[Dataset items]
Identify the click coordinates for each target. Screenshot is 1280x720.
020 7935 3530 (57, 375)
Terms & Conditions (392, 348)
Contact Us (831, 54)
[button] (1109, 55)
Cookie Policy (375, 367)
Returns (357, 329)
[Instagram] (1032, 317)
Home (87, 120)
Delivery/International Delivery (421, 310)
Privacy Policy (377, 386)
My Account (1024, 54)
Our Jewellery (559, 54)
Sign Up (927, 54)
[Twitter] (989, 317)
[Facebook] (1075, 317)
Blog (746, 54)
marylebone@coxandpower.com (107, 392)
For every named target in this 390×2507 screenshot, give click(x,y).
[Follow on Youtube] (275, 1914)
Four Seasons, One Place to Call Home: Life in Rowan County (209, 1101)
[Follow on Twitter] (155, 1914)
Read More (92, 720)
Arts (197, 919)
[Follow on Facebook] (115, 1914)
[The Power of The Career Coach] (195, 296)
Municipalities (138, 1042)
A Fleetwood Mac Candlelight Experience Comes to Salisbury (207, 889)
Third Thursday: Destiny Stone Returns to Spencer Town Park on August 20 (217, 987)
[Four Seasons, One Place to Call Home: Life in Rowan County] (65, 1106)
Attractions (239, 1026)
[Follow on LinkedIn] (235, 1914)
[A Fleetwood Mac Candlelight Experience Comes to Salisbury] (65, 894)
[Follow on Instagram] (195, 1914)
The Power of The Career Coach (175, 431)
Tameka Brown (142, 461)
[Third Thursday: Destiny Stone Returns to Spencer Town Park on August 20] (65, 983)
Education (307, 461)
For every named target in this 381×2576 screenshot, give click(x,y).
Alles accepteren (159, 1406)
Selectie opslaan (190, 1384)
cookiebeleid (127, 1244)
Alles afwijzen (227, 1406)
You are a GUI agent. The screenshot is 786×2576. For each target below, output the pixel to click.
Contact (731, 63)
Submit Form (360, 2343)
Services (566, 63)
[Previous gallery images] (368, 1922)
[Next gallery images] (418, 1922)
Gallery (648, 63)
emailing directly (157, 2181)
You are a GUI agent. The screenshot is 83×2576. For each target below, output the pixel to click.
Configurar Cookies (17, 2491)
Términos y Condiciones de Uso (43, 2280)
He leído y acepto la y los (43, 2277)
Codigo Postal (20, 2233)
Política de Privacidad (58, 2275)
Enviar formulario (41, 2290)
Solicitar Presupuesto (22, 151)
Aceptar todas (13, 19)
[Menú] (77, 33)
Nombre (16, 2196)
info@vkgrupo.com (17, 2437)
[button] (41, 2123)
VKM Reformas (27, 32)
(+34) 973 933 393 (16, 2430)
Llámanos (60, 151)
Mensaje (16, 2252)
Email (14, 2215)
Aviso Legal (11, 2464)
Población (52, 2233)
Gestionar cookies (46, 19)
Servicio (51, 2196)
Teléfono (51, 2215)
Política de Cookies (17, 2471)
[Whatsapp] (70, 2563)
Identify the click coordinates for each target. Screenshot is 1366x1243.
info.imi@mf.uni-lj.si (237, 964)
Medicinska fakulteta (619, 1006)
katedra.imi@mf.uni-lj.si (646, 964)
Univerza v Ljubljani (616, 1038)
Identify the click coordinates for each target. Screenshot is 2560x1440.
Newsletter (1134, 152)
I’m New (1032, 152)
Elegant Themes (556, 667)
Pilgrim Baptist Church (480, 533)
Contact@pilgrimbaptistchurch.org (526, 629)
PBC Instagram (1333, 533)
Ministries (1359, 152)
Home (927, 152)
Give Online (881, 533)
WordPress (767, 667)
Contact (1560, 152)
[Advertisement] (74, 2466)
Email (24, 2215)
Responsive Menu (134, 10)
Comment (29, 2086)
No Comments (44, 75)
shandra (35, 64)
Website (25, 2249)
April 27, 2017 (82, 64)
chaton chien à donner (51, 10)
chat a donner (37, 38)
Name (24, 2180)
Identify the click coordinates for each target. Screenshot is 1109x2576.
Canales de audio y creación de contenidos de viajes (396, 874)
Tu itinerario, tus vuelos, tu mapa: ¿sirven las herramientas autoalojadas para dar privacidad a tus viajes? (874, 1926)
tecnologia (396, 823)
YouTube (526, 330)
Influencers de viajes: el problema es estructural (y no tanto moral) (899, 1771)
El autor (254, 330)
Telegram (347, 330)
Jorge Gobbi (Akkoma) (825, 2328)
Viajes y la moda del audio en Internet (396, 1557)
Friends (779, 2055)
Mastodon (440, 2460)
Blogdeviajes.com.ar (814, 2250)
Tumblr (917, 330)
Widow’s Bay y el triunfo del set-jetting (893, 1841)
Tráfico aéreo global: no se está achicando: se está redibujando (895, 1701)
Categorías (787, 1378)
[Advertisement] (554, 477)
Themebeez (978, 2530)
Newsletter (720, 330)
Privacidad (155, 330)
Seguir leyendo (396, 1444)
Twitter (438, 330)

What needs to be done> From the line containing "Website (25, 2249)" through the last line of the entries above, print each line exactly as it stands.

Answer to this exercise>
Website (25, 2249)
April 27, 2017 (82, 64)
chaton chien à donner (51, 10)
chat a donner (37, 38)
Name (24, 2180)
Identify the click coordinates for each target. Screenshot is 1109x2576.
Canales de audio y creación de contenidos de viajes (396, 874)
Tu itinerario, tus vuelos, tu mapa: ¿sirven las herramientas autoalojadas para dar privacidad a tus viajes? (874, 1926)
tecnologia (396, 823)
YouTube (526, 330)
Influencers de viajes: el problema es estructural (y no tanto moral) (899, 1771)
El autor (254, 330)
Telegram (347, 330)
Jorge Gobbi (Akkoma) (825, 2328)
Viajes y la moda del audio en Internet (396, 1557)
Friends (779, 2055)
Mastodon (440, 2460)
Blogdeviajes.com.ar (814, 2250)
Tumblr (917, 330)
Widow’s Bay y el triunfo del set-jetting (893, 1841)
Tráfico aéreo global: no se está achicando: se está redibujando (895, 1701)
Categorías (787, 1378)
[Advertisement] (554, 477)
Themebeez (978, 2530)
Newsletter (720, 330)
Privacidad (155, 330)
Seguir leyendo (396, 1444)
Twitter (438, 330)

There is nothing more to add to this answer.